GNSS interference detection
Publish date: 2014-05-14
Report number: FOI-R--3839--SE
Pages: 37
Written in: English
Keywords:
- GPS
- GNSS
- detection
- jamming
- interference
Abstract
The use of Global Navigation Satellite System (GNSS) receivers, such as the Global Positioning System (GPS), is wide spread in the society today. GNSS receivers are used for navigation in many safety critical sectors, such as maritime, aviation and first responder applications, but also for timing synchronization in important infrastructural applications such as the power grid, mobile telephony systems and financial investment systems. With the wide spread usage and high reliance of GNSS, also comes vulnerability to outages due to interference, jamming and spoofing. The first step towards mitigating the effects of jamming is to detect that there is a jammer and if the delivered GNSS position and time solution is unreliable. The main goal of this work is to evaluate different approaches for detecting interference signals in the GNSS frequency bands. The focus of the evaluation has been on detectors that makes no assumption on the jammer signal characteristics. The evaluations in this work are based on measurements of authentic GPS and jamming signals.
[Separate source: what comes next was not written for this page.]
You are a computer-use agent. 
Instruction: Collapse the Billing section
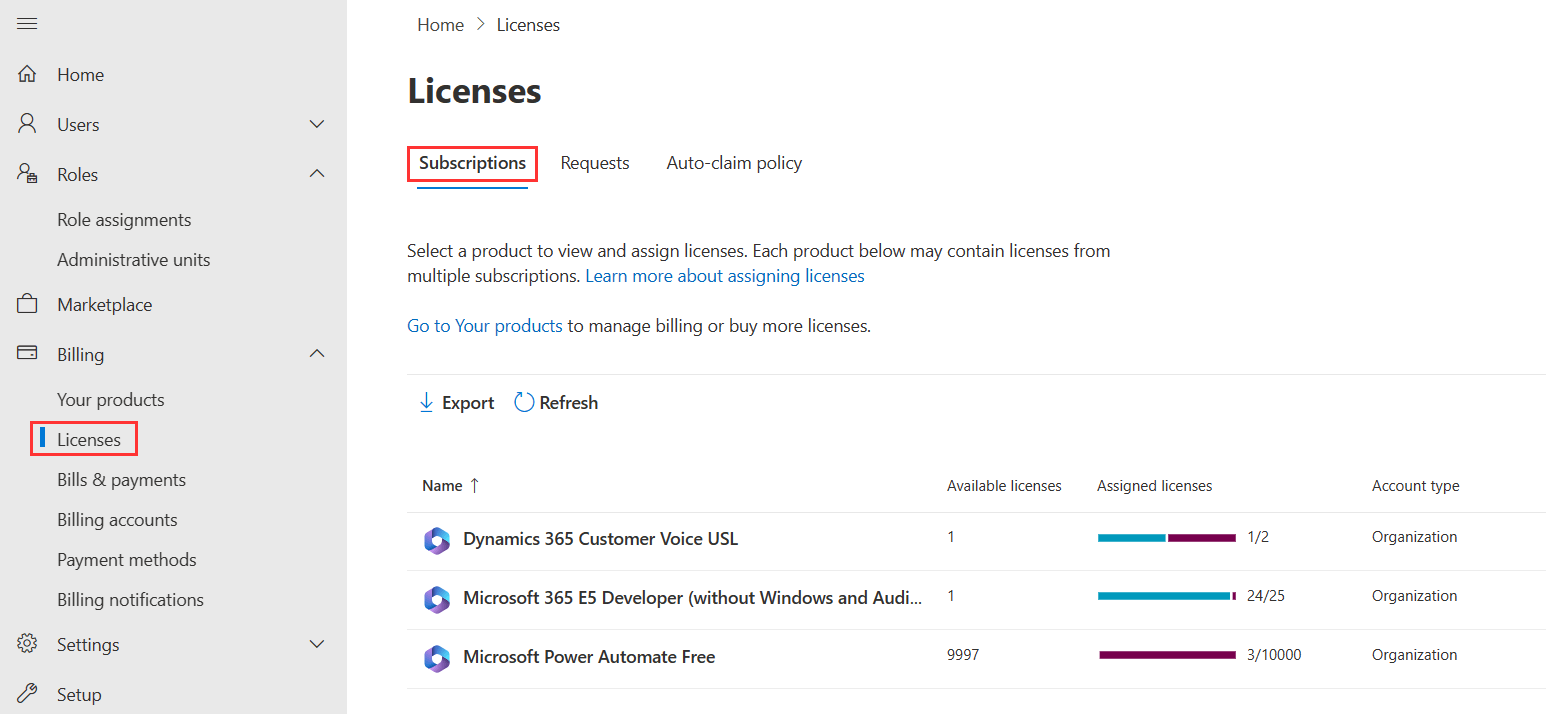tap(317, 353)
It has been shown that detectors based on received energy, automatic gain control (AGC) levels, and receiver carrier-to-noise (C/N0) estimates are able to detect many different types of signals ranging from narrow band (continuous wave) signals to wide band (>20 MHz) signals. The performance of the different methods depends on the application and its requirements, as well as on the hardware and the possibility to change parameters such as the decision threshold and detection time. Energy detection is a conceptually simple detector that often performs very well. However, to compute the energy, one essentially needs to have access to the raw IF samples. These are generally not available in an off-the-shelf product. AGC values could be available and therefore an AGC based detector could be a good alternative to the energy detector, with similar properties. Of course, the AGC gain is necessarily quantized, and as such some detection performance is lost as compared to dealing with raw IF data. C/N0-based detectors in general are not suitable for applications where the received satellite signal strength normally varies, such as dynamic scenarios in urban environments. The reason is that these detectors cannot distinguish between an increased noise-plus-jammer-power and a decreased desired signal power.